Business Materials 2 February 2009 23:54 (UTC +04:00)

Crude oil fell on speculation that the recession in the U.S., the world's biggest energy-consuming country, will deepen and reduce demand, Bloomberg reported.

Oil fell as much as much as 4.4 percent after a government report showed that U.S. consumer spending fell in December for a record sixth consecutive month. Gasoline and heating-oil futures tumbled because U.S. refiners and the United Steelworkers union extended negotiations on a new contract over the weekend, delaying a potential strike.

"The market is under pressure because the strike has been averted," said Tom Bentz, senior energy analyst at BNP Paribas in New York. "We are under the same economic pressure that's been weighing on the market.
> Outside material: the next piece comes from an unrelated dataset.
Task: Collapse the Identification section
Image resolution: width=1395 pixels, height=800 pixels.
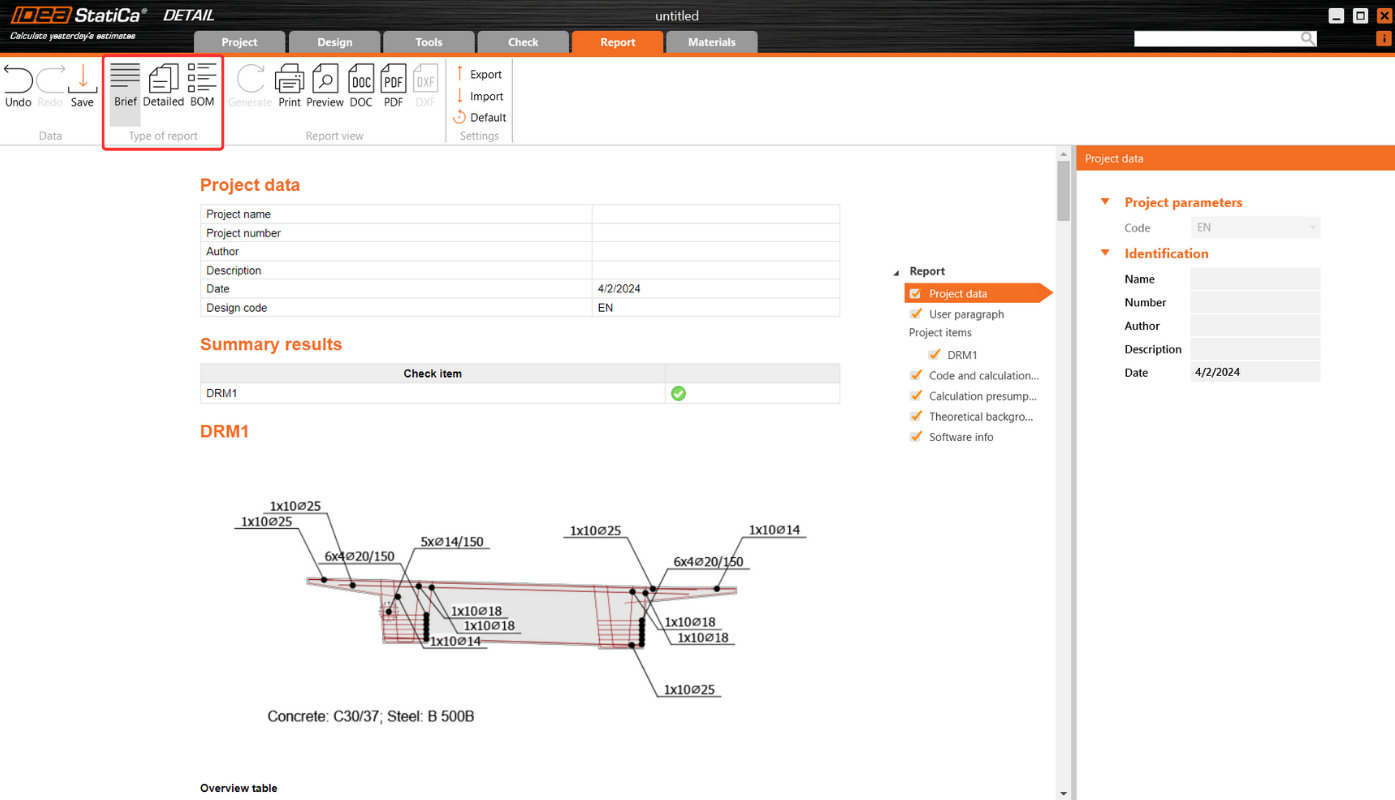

We continue to get negative economic data, which signals weak demand."

Crude oil for March delivery fell $1.63, or 3.9 percent, to $40.05 a barrel at the 2:30 p.m. close of floor trading on the New York Mercantile Exchange. Futures touched $39.83, the lowest since Jan. 20. Prices are down 10 percent this year and are 55 percent lower than a year ago.

Gasoline futures for March delivery declined 11.72 cents, or 9.2 percent, to $1.1515 a gallon in New York. Heating oil for March fell 8.95 cents, or 6.2 percent, to $1.3445 a gallon.

"The reduced strike threat is sending prices lower," said Phil Flynn, senior trader at Alaron Trading Corp. in Chicago. "The assumption is that they will get a deal done if they decided not to strike."

The United Steelworkers union didn't receive a new proposal from Royal Dutch Shell Plc yesterday, Lynne Baker, the union spokeswoman, said.